С учетом приведенных выше, а также ряда других параметров и следует оценивать ситуацию восприятия советскими воинами афганского общества, его обычаев и традиций в рамках исламской культуры.

«Что расскажешь о Востоке? Непривычная страна:

Здесь совсем другие Боги и другие имена…»[712] —

написал об Афганистане Игорь Морозов. А в других своих стихах добавил:

«Здесь сошлись два века в противостоянии  —

Век двадцатый и четырнадцатый век».[713]

В самом деле, первое, что бросалось в глаза прибывшим в чужую страну советским солдатам, — не столько восточный колорит и экзотика, сколько ужасающая бедность: убогие глиняные постройки, оборванные, грязные, вечно голодные ребятишки, выпрашивающие «бакшиш» (подарок), нехватка или отсутствие привычных «плодов цивилизации», отчего возникало чувство, что ты отброшен назад во времени. И принятое здесь летоисчисление по мусульманскому календарю символически очень точно отражало самую суть ситуации. «Что больше всего поразило в Афганистане — это нищета, — вспоминает рядовой С.Фесюн, проходивший службу в 1980–1981 гг. в Кандагаре. — Когда мы приехали, зима была. Снега не было, но ветер, пронизывающий до костей, злой какой-то.

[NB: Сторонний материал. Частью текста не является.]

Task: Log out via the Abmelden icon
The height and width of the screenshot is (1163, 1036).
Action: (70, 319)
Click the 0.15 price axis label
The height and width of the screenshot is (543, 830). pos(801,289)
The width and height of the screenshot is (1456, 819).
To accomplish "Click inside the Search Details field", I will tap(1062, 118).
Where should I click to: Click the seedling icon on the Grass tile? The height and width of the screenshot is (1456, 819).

Мы, солдаты, в ватных бушлатах и то мерзли. А местные крестьяне в это время босиком ходили. Все их жилища из песка и глины слеплены. Тогда же я увидел, как дерево продают на килограммы, тщательно взвешивая».[714]

При всей своей бедности афганские декхане, составляющие подавляющее большинство населения, очень трудолюбивы: «На полях люди работают не разгибая спины с утра до вечера. Почва плохая: песок вперемешку с камнями. Удобрений никаких. И все же два урожая в год снимают».[715] Тем удивительнее казалось сочетание этого качества с другими: вороватостью, корыстностью, даже продажностью. Обман при совершении торговых сделок рассматривался как явление вполне достойное. Причем, если в отношении мусульман между собой существовали своеобразные нормы честности, то «надуть» иноверца считалось особой доблестью. Широко было распространено воровство, даже открытое. Так, с проезжающих мимо военных машин афганцы заимствовали все, что легко откручивается. Особенной ловкостью в такого рода делах отличались местные пацаны — бачата.[716] «Они скручивали у нас все цветные стеклышки с машин, какие под руку попадались, причем, довольно лихо это проделывали, — вспоминает гвардии подполковник В.А.Литвиненко. — Стоило машине остановиться в каком-нибудь кишлаке, и с нее исчезало абсолютно всё, что можно открутить, причем, быстро… Помню, довольно любопытный случай, когда мы уже вышли в Союз, только пересекли Мост Дружбы, остановились в Термезе. Колонна тормознулась в деревне. Естественно, люди были наши, советские. Вышли из домов поприветствовать… И тут по радиостанции проходит команда, привычная до боли: «Бачу к машинам не пускать!» Хохоту было!.. То есть мысленно мы были все еще на той стороне, хотя были уже в Союзе…»[717] Сработал приобретенный «за речкой» защитный рефлекс.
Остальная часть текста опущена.